The RIC support functions provide functionalities and procedures regarding interface management and service update. The interface management functions facilitate E2 Setup, E2 Reset, E2 Node Configuration Update, and RIC Service Update E2AP procedures.

Open-RAN Alliance (O-RAN) has specified the E2 interface between the near-real-time RAN intelligent controller (Near-RT RIC) and the RAN including E2 nodes, as shown in FIG. 2.

Functionalities exposed by the E2 Node over the E2 interface that may be accessed or manipulated by the Near-RT RIC 210 via RIC services (e.g. report, insert, control, policy and query) may be divided into RAN functions (RAN Func(1) . . . RAN Func(N)), as shown in FIG. 3. The E2 node 201 is able to connect to the Near-RT RIC 210 using the E2 interface and exposes a list of RAN functions providing RIC services each of which may be specified via their corresponding E2 service models (E2SM).
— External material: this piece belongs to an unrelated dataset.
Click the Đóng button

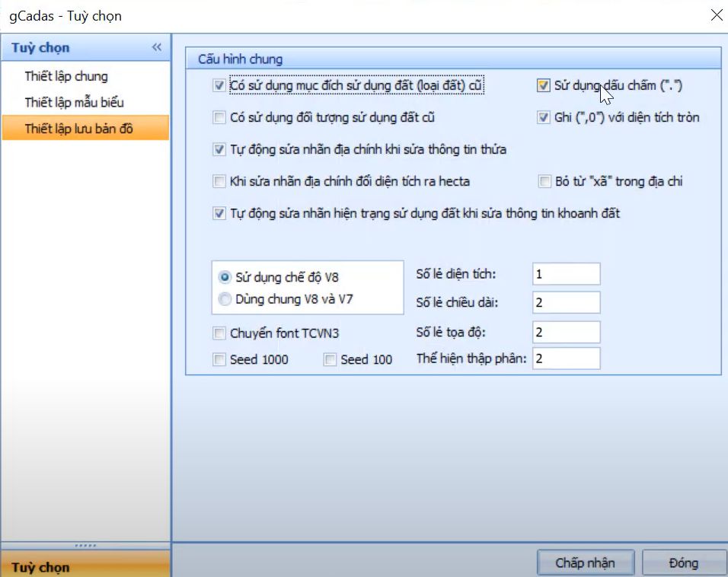683,563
The list of exposed services may be announced during an E2 setup procedure and may be altered using an RIC service update procedure.
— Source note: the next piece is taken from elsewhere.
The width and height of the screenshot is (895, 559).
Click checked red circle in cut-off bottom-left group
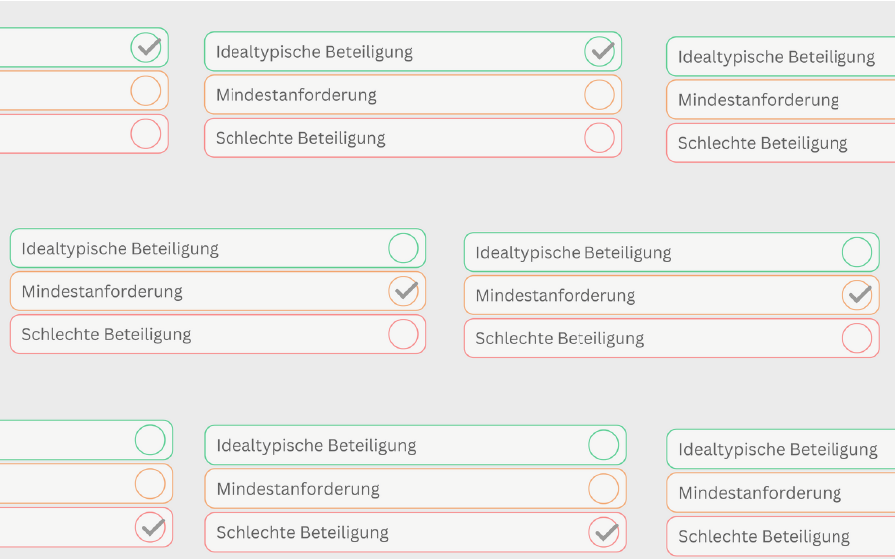point(150,527)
The Near-RT RIC 210 may use the following RIC services provided by the E2 node 201:

• • REPORT: the Near-RT RIC may use a RIC subscription and/or RIC subscription modification procedures to request that E2 Node sends a REPORT message to the Near-RT RIC, and the associated procedure may continue in the E2 node after each occurrence of a defined RIC subscription procedure event trigger.
  • INSERT: the Near-RT RIC may use a RIC subscription and/or RIC subscription modification procedures to request that the E2 node sends an INSERT message to the Near-RT RIC and suspends the associated procedure in the E2 node after each occurrence of a defined RIC subscription procedure event trigger.
  • CONTROL: the Near-RT RIC may send a CONTROL message to the E2 node to initiate a new associated procedure or resume a previously suspended associated procedure in the E2 node.
  • POLICY: the Near-RT RIC may use a RIC subscription and/or RIC subscription modification procedures to request that the E2 node executes a specific POLICY during functioning of the E2 node after each occurrence of a defined RIC subscription procedure event trigger.
  • QUERY: the Near-RT RIC may send a QUERY message to the E2 node to retrieve RAN-related and/or UE-related information from the E2 node.
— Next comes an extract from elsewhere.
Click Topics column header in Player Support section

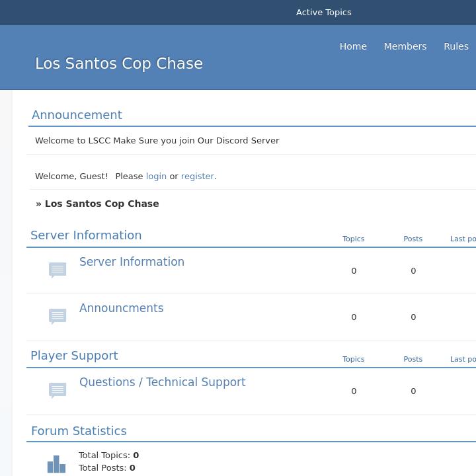tap(353, 359)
The current set of RIC services described above are based on an assumption that the Near-RT RIC 210, acting as a service consumer, is using the service produced by the E2 node 201 (i.e. gNB) to implement one or more RAN optimization services. However, these roles may be reversed, and the E2 node 201 may benefit from consuming services produced by the Near-RT RIC 210. Examples of cases where E2 node 201 may benefit from consuming services produced by the Near-RT RIC 210 include:

• • RAN analytics information exposure (RAIE) related information based on raw data provided by the E2 node(s) is exposed to an E2 node.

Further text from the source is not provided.